Covid-19 has likely become less potent as it mutates over time, and hopefully one day will become a common cold virus, a New Zealand, London-based professor says.
New Zealander Gary McLean, a professor in molecular immunology at London Metropolitan University, told Sunday Morning he was inclined to believe Zangrillo, whose claim was backed up by a second doctor from northern Italy who said he was also seeing the coronavirus weaken.
"They've experienced the full gamut of this virus and the effects and I think we have to believe what they're saying, the clinical picture that is. If they're seeing reduced severity there must be something to it.
"It's really difficult to know why exactly at this point, because there's a lot of reasons why it could be and there's no scientific literature, peer-reviewed papers that really document this, but if the clinicians are saying that I have to think it's probably real."
The virus may well have changed or attenuated causing a change in the clinical picture, McLean said.
"I would probably favour that in some way the virus is attenuating itself, just by accumulating mutations over time…and these little mutations accumulate and eventually the virus has had long enough in that host, in humans, it will drift and change slightly," McLean said.

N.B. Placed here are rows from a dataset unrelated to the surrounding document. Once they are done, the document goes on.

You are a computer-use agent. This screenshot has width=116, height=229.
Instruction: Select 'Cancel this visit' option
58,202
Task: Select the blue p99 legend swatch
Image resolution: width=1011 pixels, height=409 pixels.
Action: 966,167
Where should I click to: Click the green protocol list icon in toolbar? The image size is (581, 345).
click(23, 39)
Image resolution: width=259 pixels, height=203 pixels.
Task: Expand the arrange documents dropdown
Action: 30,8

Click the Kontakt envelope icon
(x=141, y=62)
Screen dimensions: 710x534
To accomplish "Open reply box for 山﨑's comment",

Gary McLean said there were 40 known coronaviruses, including seven which have infected humans, including four which are endemic cold viruses which cause relatively mild symptoms.
"One could argue originally those four might have been similar to SARS1, MERS and SARS2, and they attenuated themselves and became just a mild common cold."
One of the endemic strains, OC43, has been mapped back in time and the common ancestor is a cow coronavirus thought to have jumped into humans in 1890, McLean said.
"And coincidentally in 1890 there was a world-wide pandemic of a respiratory disease that killed one million people. And you can put one and one together and assume OC43 may have come from a pandemic and over the next 130 years it's evolved into a very mild, common cold virus," McLean said.
"And I'm hoping it doesn't take 130 years for this one to get that mild, but let's say it might take a year or so and we're going to have another common cold coronavirus.
"So I'd like to predict that but I don't know for sure if that will happen."